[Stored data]
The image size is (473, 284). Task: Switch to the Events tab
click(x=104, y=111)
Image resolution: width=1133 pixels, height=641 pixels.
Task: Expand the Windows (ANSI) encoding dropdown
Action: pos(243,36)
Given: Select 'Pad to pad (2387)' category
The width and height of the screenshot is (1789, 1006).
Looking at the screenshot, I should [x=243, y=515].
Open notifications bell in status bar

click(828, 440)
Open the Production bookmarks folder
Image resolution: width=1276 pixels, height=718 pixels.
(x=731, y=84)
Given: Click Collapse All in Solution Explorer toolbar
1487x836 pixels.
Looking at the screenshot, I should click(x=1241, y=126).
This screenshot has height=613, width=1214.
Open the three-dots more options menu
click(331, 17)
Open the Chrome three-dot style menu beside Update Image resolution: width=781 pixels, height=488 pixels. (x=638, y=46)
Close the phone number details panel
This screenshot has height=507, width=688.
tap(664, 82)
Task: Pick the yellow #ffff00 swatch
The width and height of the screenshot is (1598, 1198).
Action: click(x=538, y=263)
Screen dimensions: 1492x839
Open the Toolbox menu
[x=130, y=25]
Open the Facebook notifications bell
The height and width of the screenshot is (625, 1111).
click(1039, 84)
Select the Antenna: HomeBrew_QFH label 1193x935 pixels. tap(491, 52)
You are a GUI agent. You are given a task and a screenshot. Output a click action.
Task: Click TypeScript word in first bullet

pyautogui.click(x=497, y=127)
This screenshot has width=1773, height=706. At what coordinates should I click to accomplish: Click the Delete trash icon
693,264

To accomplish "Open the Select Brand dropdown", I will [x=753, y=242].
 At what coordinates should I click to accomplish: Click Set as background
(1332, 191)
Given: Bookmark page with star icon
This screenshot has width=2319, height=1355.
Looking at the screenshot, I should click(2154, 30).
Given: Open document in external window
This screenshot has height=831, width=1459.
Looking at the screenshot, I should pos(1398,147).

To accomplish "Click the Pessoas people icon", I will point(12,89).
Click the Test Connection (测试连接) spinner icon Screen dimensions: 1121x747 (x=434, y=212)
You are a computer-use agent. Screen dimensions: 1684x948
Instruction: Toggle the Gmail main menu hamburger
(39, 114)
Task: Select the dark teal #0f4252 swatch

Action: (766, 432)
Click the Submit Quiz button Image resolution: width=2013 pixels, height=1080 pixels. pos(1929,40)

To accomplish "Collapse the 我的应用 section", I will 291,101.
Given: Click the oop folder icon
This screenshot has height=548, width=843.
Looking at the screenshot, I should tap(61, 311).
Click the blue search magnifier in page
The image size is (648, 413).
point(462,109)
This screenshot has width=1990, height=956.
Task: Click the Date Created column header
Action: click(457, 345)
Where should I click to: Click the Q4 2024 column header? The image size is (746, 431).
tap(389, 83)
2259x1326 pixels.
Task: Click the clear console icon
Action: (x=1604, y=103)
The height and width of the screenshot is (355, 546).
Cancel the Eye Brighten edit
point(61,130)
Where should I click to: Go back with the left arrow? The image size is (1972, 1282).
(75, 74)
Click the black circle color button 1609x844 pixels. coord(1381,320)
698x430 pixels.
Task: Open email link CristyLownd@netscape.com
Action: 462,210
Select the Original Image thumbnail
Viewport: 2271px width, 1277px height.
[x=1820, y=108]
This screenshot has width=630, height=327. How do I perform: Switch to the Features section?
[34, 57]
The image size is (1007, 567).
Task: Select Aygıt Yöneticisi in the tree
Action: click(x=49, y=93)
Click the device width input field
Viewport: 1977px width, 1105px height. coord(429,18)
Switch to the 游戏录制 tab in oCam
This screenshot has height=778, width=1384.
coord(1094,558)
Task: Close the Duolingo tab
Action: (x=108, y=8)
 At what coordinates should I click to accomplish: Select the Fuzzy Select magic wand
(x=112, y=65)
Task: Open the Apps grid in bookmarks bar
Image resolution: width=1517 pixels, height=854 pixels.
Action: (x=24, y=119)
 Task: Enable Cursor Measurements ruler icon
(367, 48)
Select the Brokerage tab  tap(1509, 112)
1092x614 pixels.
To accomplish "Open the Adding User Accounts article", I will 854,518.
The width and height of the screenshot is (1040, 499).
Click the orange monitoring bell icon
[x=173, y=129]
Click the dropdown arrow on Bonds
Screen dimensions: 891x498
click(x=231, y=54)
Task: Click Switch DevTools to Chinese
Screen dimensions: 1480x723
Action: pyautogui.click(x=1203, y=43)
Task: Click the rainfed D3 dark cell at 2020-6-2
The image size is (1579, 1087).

TASK DESCRIPTION ->
What do the lines above say from the one containing "This screenshot has width=630, height=327." down to the one containing "1092x614 pixels."? Return them exactly, both end lines included, and only them.

OUTPUT FOR THIS TASK ->
This screenshot has width=630, height=327. How do I perform: Switch to the Features section?
[34, 57]
The image size is (1007, 567).
Task: Select Aygıt Yöneticisi in the tree
Action: click(x=49, y=93)
Click the device width input field
Viewport: 1977px width, 1105px height. coord(429,18)
Switch to the 游戏录制 tab in oCam
This screenshot has height=778, width=1384.
coord(1094,558)
Task: Close the Duolingo tab
Action: (x=108, y=8)
 At what coordinates should I click to accomplish: Select the Fuzzy Select magic wand
(x=112, y=65)
Task: Open the Apps grid in bookmarks bar
Image resolution: width=1517 pixels, height=854 pixels.
Action: (x=24, y=119)
 Task: Enable Cursor Measurements ruler icon
(367, 48)
Select the Brokerage tab  tap(1509, 112)
1092x614 pixels.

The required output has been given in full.